IgM antibodies and B cells are early responders during acute secondary viral infections and contribute to protection from severe disease

Introduction/Rationale: IgM antibodies comprise 5% of serum antibodies and are thought to be a primary (1°) and weak immune response. Yet, isolation of IgM monoclonal antibodies shows that IgM can potently neutralize viruses. Dengue viruses (DENV) cause >100 million infections per year. Secondary (2°) infections are a time of risk for severe disease because infection can be enhanced by pre-existing cross-reactive IgG antibodies.

Methods: Here we tested the role of polyclonal plasma IgM antibodies and IgM+ B cells in early 2° immunity to DENV infection. We conducted paired IgM- vs mock-depletions of acute and early convalescent (EC) sera from dengue patients to quantify the contribution of IgM to plasma neutralizing activity (Groups: 2° acute n=32, 2° EC n=19; 1° EC reference n=18). Also, we used fluorescently labelled DENV to enumerate DENV-specific B cells by flow cytometry in 1° (n=4) vs 2° (n=4) dengue cases.

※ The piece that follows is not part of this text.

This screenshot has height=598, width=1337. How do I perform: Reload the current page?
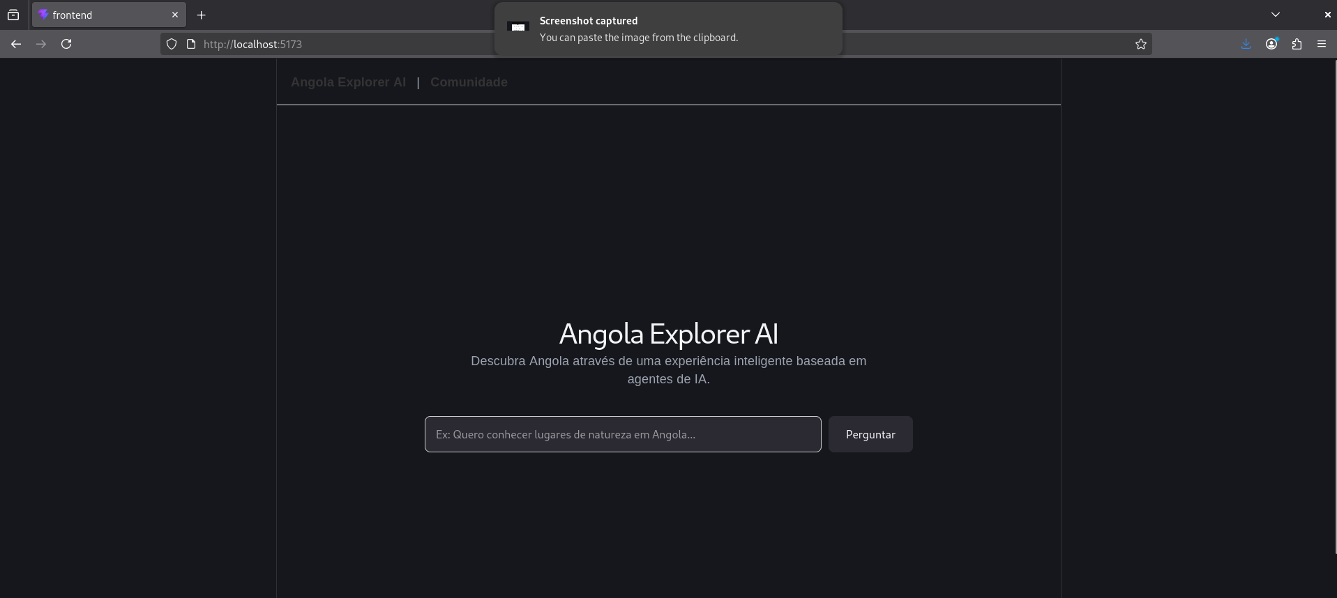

Results: Half of all 2° dengue cases demonstrated contribution of IgM to plasma neutralizing activity at both acute and EC phases; of these, IgM contributed, on average, to 41% of plasma neutralizing activity. In acute 2° DENV infection, a higher contribution of IgM to plasma neutralizing activity was associated with less severe disease, indicating a protective effect. IgM purified from 2° EC plasma demonstrated broad neutralizing activity against multiple DENV serotypes, unlike IgM from 1° EC, suggesting that 2° IgM may be recalled from memory. Notably, DENV-specific IgM+ B cells were significantly more expanded in acute 2° compared to 1° dengue immune responses.

Conclusion: IgM antibodies contribute to substantial plasma neutralizing activity in acute 2° DENV infection and confer broadly neutralizing specificities in early convalescence. In addition, IgM+ B cells expand rapidly in acute 2° dengue. Together, this indicates an underappreciated role for IgM antibodies and B cells as early responders in infection that may mitigate progression to severe disease.